In today’s dynamic market environment, businesses face significant challenges. To meet these, internal IT plays a crucial role. It’s no longer just about fulfilling customer desires and implementing instructions. CIOs must now actively participate in and drive corporate strategy.

Our latest research for the “Proactive IT” factsheet offers exciting insights. We talk with leading IT decision-makers and distinguished CIOs from the Confare network. This factsheet is created in cooperation with Lakeside Software.

The second part of our big interview with Alexander Laubert, Lakeside’s Director of the DACH-region, looks at the importance of “Proactive IT” for the productivity and satisfaction of employees in the company and how “Proactive IT” works with the business departments.

Meet the IT management experts from Lakeside at the Confare #CIOSUMMITs in Vienna, Zurich and Frankfurt, the most important CIO gatherings in the German-speaking area. Lakeside provides IT executives worldwide with comprehensive insights into their IT systems, infrastructure, and architecture – a crucial basis for truly “Proactive IT”. Register now for free, participation is complimentary for IT managers.

Don’t miss the Confare Factsheet “Proactive IT”. Secure your free subscription to the Confare Factsheet here: Factsheet Subscription.

In the first part of the interview with Alexander Laubert, Alexander talks about the importance of “Proactive IT”, why few have the right data for it, and what it will take to change that.


Which tools, mechanisms and methods have proven successful for understanding the needs and wishes of employees for “Proactive IT”?

EXERCISE GOAL >> In the text on "Proactive IT," in which cities do the Confare #CIOSUMMITs take place?

RECORDED INFORMATION >>
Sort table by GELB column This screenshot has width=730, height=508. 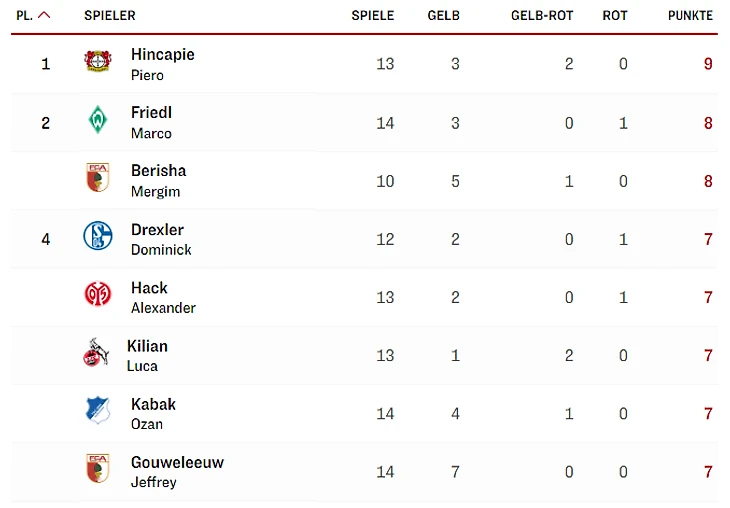coord(443,16)
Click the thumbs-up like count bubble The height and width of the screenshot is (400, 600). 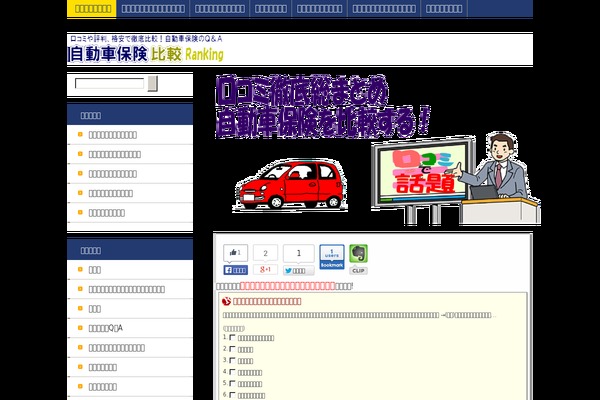coord(236,253)
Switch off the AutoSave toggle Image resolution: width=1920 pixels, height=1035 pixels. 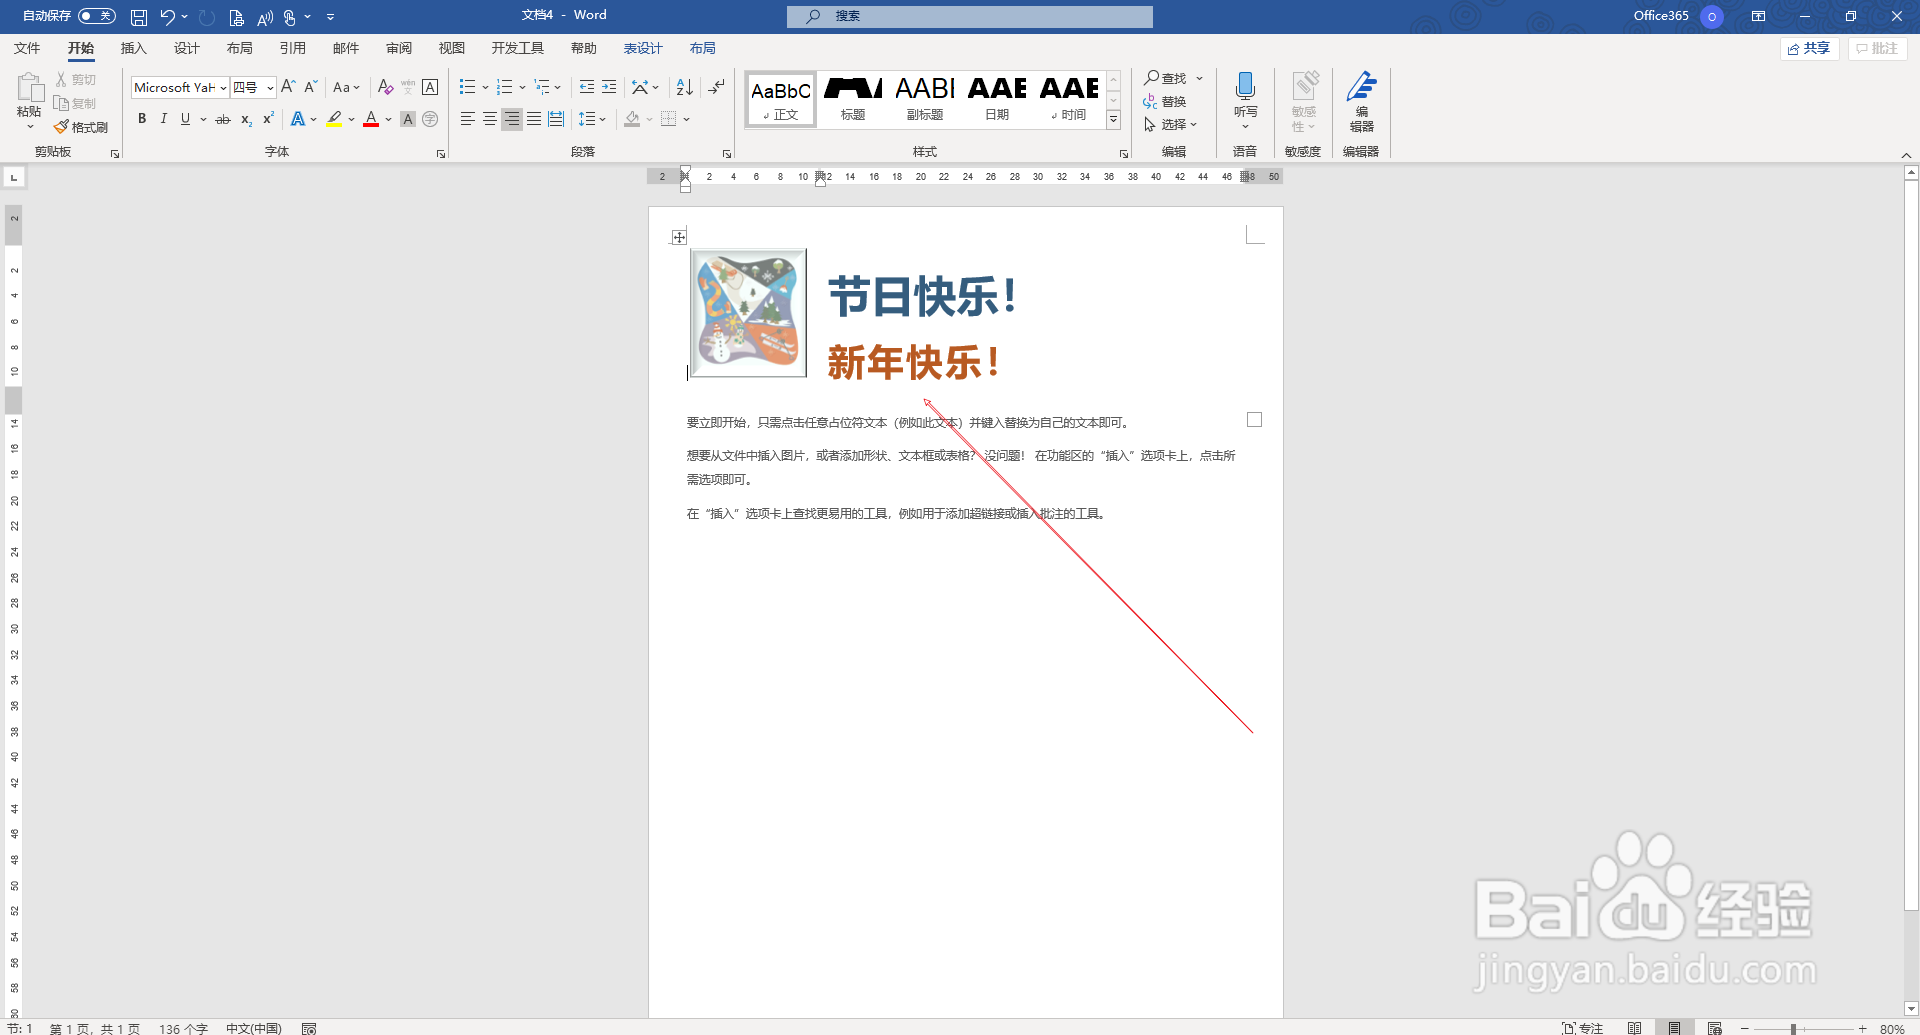pos(97,15)
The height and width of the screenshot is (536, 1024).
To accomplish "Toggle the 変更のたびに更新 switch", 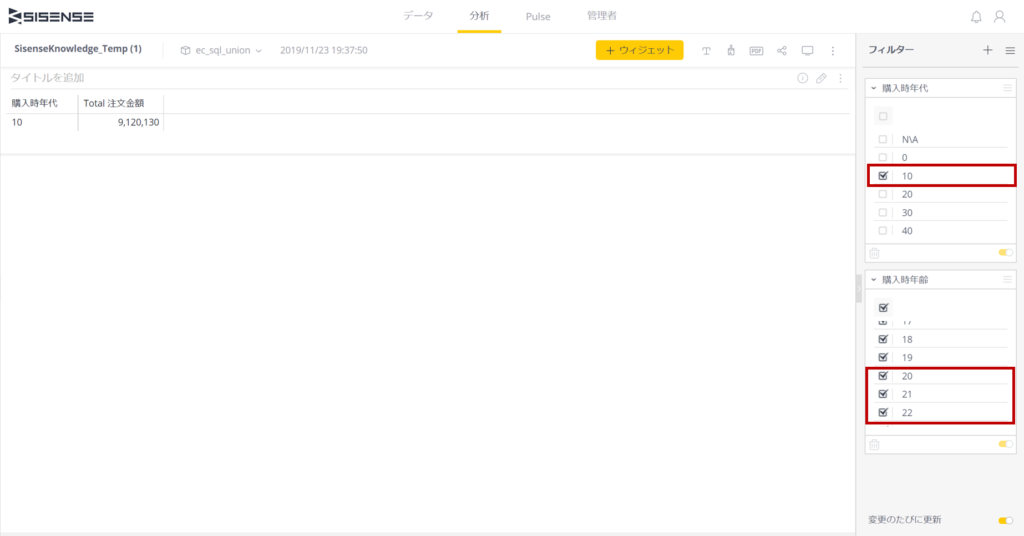I will click(1005, 520).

OUTPUT >> Vienna, Zurich and Frankfurt.